-- SELECTED EXTRACT --
____
Absolute shambles. In the 'Great Game' of global hegemony, the 'West' is the drunk guy who thinks he's playing checkers, but he's so drunk he doesn't understand he's actually playing chess, against a guy who's perfectly sober.
Meanwhile, in China, you're only supposed to care about politics if it's literally your job. Any random civilian caring about politics is viewed (rightly) with suspicion, perhaps partly genetic due to the millenia of rebels getting executed.
So, you had an absolutely typically female hysterical reaction to Ukraine war, with sanctions that resulted in exports to Russia crashing, and exports to Russian neighbors booming. Russia is still chugging along with the war, meanwhile European economy doesn't look too hot.
But a less well known example: 1 million 244: The 40 year long rare earth mineral boondoggle.
TL;DW:
rare earths are crucial for renewables (wind turbine magnets etc) and nice for electric cars.
processing them is very hard, harder than uranium enrichment actually to be cost-effective at it. It's a whole bunch of chemically very similar elements that occur together.
China having little energy has a strategic interest in energy production and e-cars that actually makes sense. They went into this in early 1980s
'The West' gimped rare earth processing companies in 1980s with a nonsensical rule change that put 'thorium', byproduct of RE processing on par with uranium. I'd love to know whether this preceded the Chinese strategic decision to aim for e-cars and so on.
all the processing was outsourced to China. China stole and improved upon all the IP. They also subsidize RE processing and control the market. RE processing, thanks to their subsidies, is unprofitable everywhere. IF you try to set up your own industry, they'll tank prices just to make every startup go bankrupt.
This is all very funny because:
rest of the world doesn't really need most RE. Renewables are a scam. Chinese mandate electric cars ( you won't even get a car plate) unless the car is electric, in preparation for WW3 and the naval blockades.
e-cars don't really need them, but it's apparently mildly easier to make them good if you have ample RE.
____
-- EXTRACTED RECORDS --
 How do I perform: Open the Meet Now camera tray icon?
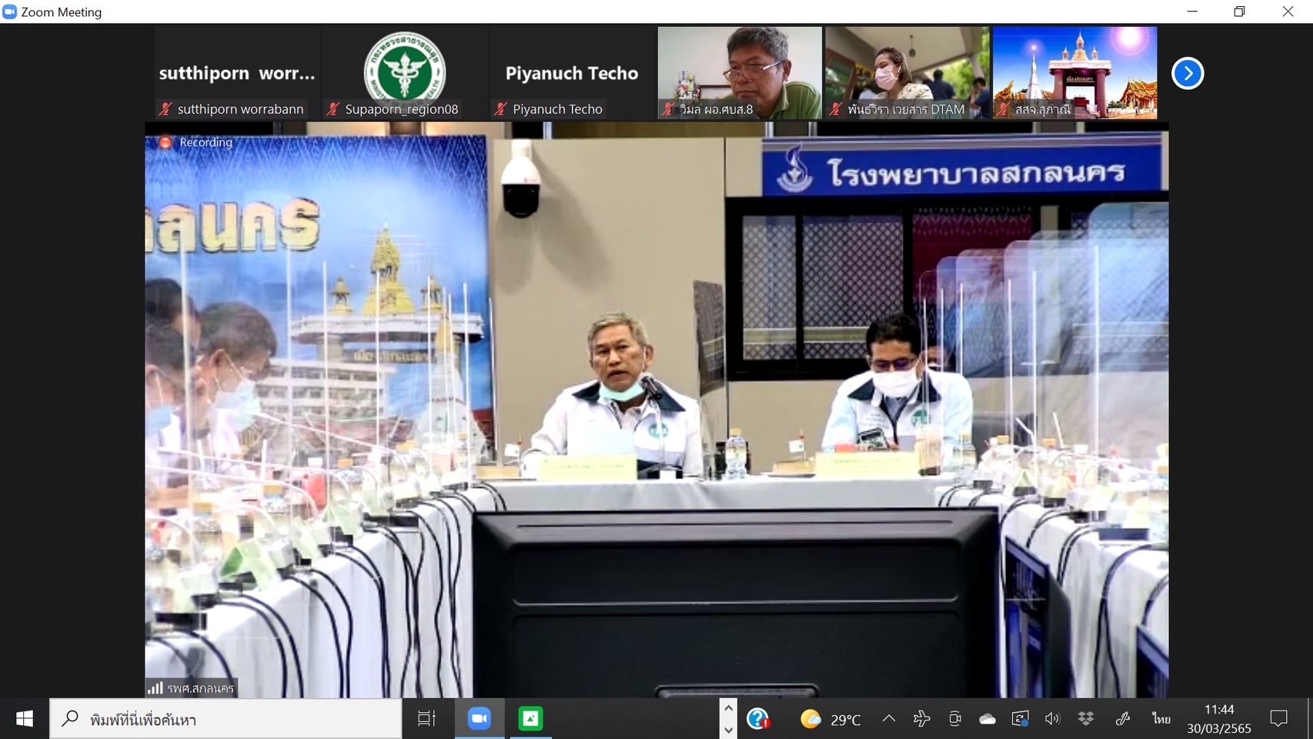click(x=954, y=719)
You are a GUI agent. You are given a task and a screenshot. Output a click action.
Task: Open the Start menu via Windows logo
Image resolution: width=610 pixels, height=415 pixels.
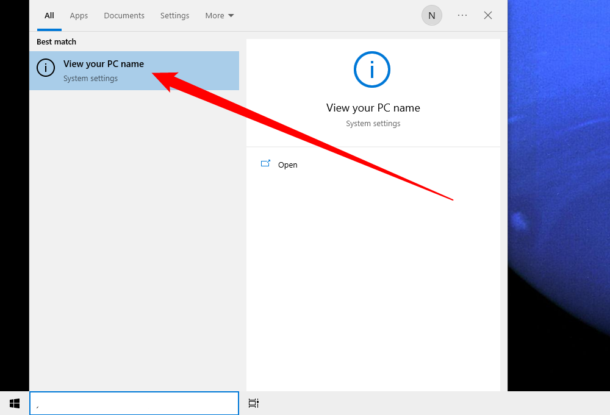(14, 403)
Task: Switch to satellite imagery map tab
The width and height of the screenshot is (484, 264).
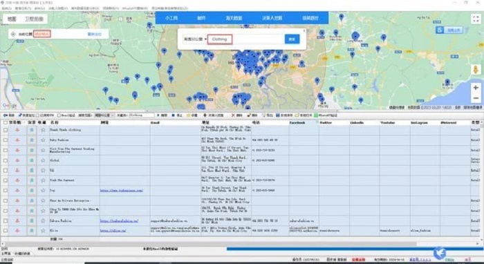Action: click(x=34, y=19)
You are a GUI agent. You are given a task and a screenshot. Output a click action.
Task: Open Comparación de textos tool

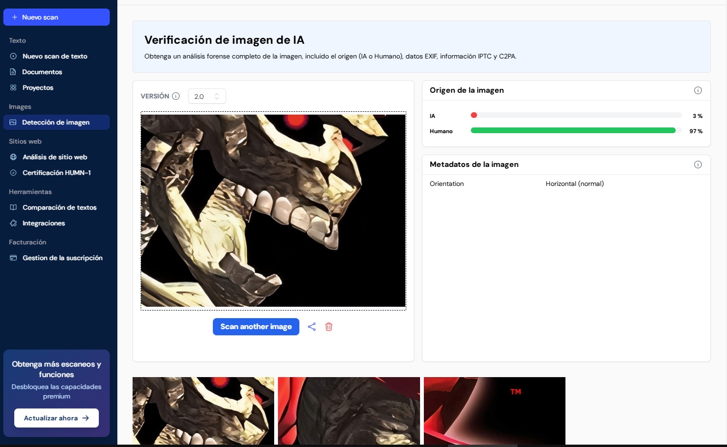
____
-- WHAT IS NEEDED --
In the post about rare earth minerals, which byproduct of rare earth processing was put on par with uranium by a rule change in the 1980s? The entries were taken from a different source than the post.

-- TASK SOLUTION --
Thorium.